Michael Wermuth Jnr – Episode 102 of The Jim Henson Hour features the MuppeTelevision episode “Oceans” with guest star Ted Danson, and the half-hour specialLighthouse Island, which was produced in 1987 as a pilot for an unsold series, making it a natural choice for The Jim Henson Hour. With it being the summer, what better time to review a show themed around oceans?
“Oceans” is themed around oceans, with many of the segments taking place underwater. In fact in this episode, Muppet Central appears to be underwater, as water splashes out when the floor gets a hole. There are times throughout this episode where the monitors show underwater creatures in their underwater habitats, making it look more like an aquarium than a TV control room. There’s all kinds of water gags here, such as when water leaks from a monitor (and when Digit plugs up the leak, water comes out of his ear), Lindberg fixing and mixing up the water and electricity (we see water come out of Link’s hair dryer, but we don’t see the dangers of anyone using anything involving water), and Kermit dances on some water to the tune of “The Blue Danube”.
The best sketches in this one take place underwater, with a fish singing “Splish Splash”, The Extremes singing “Uh-Oh , Here She Comes “, and a promo for a fictional movie called “Karate Squid”. However, the rest of the first half-hour is quite boring.
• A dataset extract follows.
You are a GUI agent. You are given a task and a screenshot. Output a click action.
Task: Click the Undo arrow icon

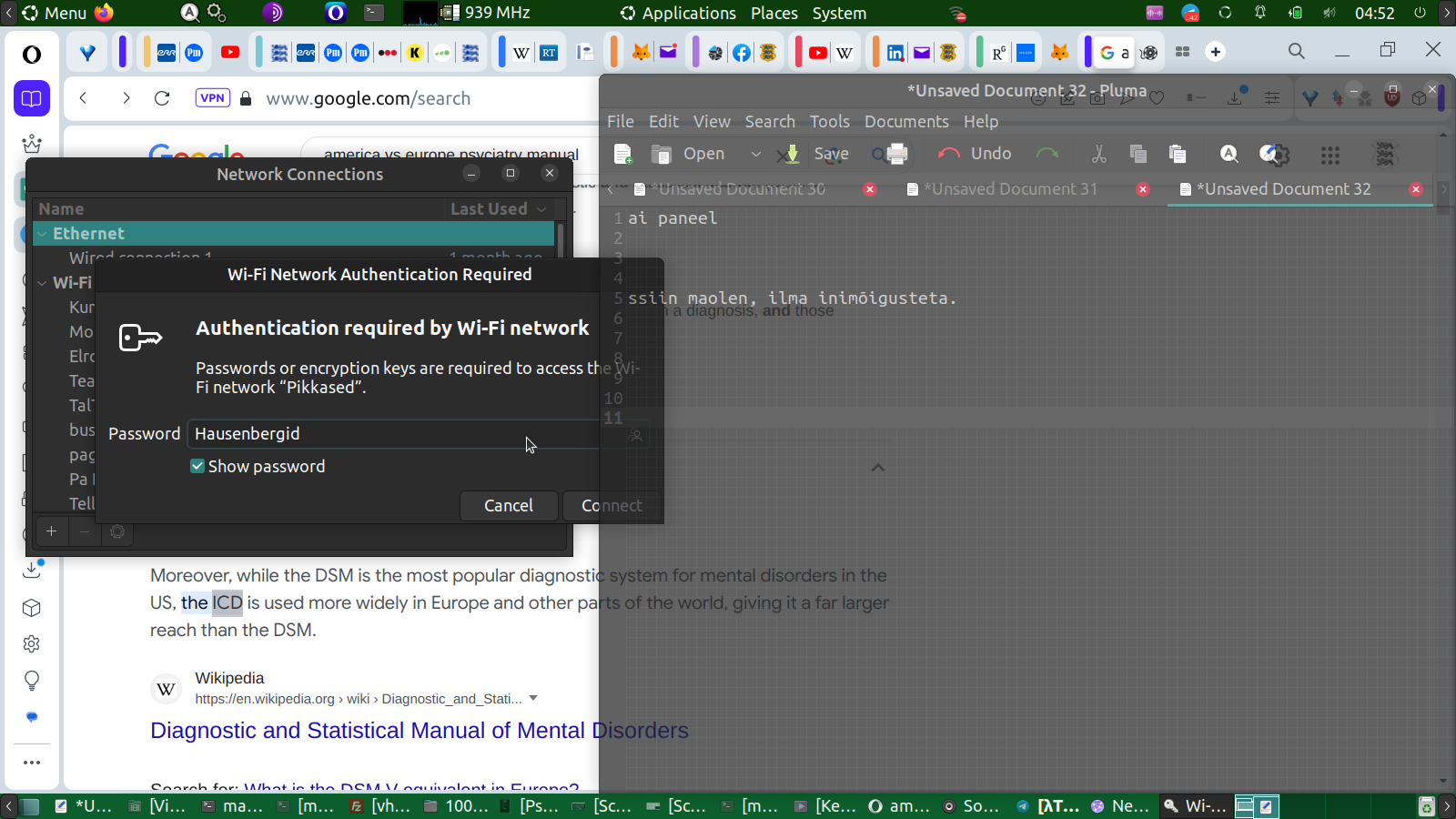[x=949, y=154]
I mentioned in my “Top Five Good and Five Bad Things About MuppeTelevision” article that the first two episodes were poor choices for the first two episode, but the first one has more I like than this one. One fault that both of these episodes have is the fact that most of the intended primary cast only gets one scene each, with Kermit, Digit, and Lindbergh (and Waldo in the first episode) getting most of the focus. But beyond that, most of this episode is rather boring. There’s the debut of Jacques Roach, which I have trouble paying attention to, and both of Ted Danson’s pieces are slightly better.
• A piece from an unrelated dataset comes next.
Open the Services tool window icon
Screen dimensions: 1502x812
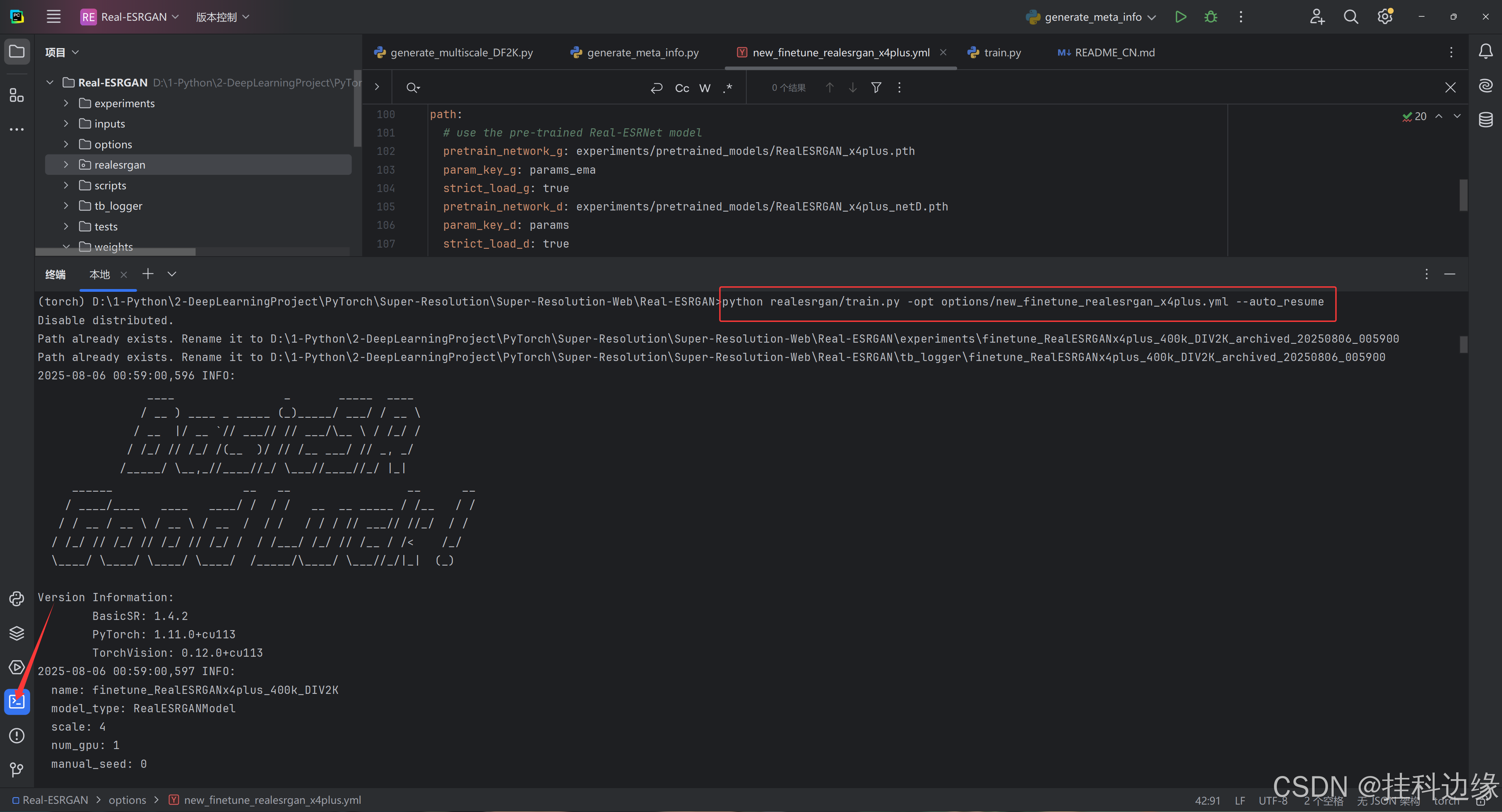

Ted Danson’s first bit has him on a cruise ship fighting off pirates, including Gonzo and Leon. It’s action-packed, but also unmemorable. And then there’s the finale, which isn’t entirely bad, but goes on a little too long. It has Clifford reading a story about evolution and Ted playing a human who evolved from a fish only to carelessly pollute the water. While Ted does this, he also gets disappointed when Clifford just ends the story without a happy ending, with Clifford telling us that what happens next is up to us. It cuts to Kermit in the control room, telling us goodnight in a somewhat worried tone. The way Kermit ends it feels a little grim, but I actually like the grimness of it. While it is a good open-ended environmental message, I feel this one needed a rousing closing number. It’s pretty much the only episode of MuppeTelevision (unless you count the 15-minute episode featured within Dog City) to not have a closing number.
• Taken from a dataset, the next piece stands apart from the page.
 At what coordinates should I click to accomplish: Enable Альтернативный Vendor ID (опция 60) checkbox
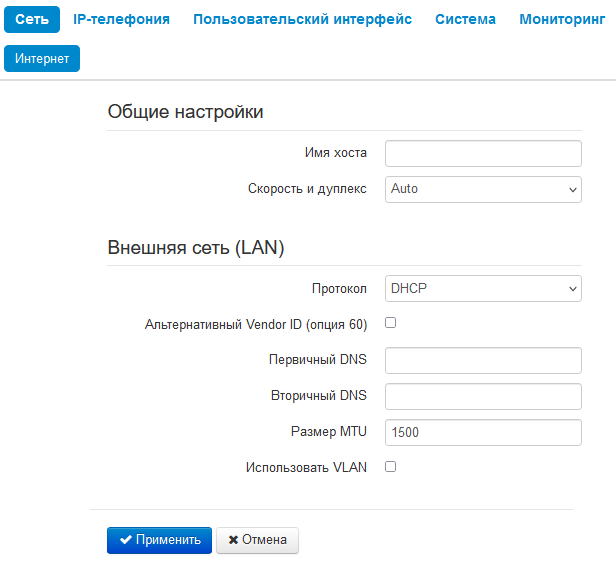[x=391, y=323]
This is one of the few episodes where the second half actually follows the theme of the first half (the other episode being episode 109, “Garbage/Sapsorrow”). Lighthouse Island involves a boy who’s come to the titular island to pick up a present for his fiancée, who he hadn’t actually met, knowing her through pen pal letters and having only seen a picture of her. When a shopkeeper sees her photo, she reveals that she knows her and has the perfect gift for her, a pair of shoes that the boy can’t afford. The shopkeeper offers to let him have the shoes for free if he helps her get a magical stone from her ex-husband, played by Jerry Nelson. The stone has a special transformation power for whoever uses it, and there’s a nice twist ending.
This one feels like one of Jim Henson’s more different works. There’s hardly any puppets in it. In fact not counting Jerry Nelson’s transformations, the only puppet in this is a polar bear who’s only seen in the background. There’s really no reason for the polar bear to be a puppet, as it doesn’t do anything significant, and I wouldn’t even know that the bear was a puppet if the credits didn’t state that Gord Robertson performed it. But despite its lack of puppets, I feel like it’s a great special. I like its style, and it gives Jerry Nelson a non-puppet acting opportunity (actually, Nelson got a lot of on-camera acting experience on this show).
So in final, this is one of the few episodes of The Jim Henson Hour where I like the second half-hour better than the MuppeTelevision first half hour, and I really like MuppeTelevision. It’s one of my least-favorite MuppeTelevision episodes (along with “Garbage”, and that’s another where I like the second half better). I do recommend this one if you want to see every episode of The Jim Henson Hour (or at least everyMuppeTelevision), but I would recommend watching this one last.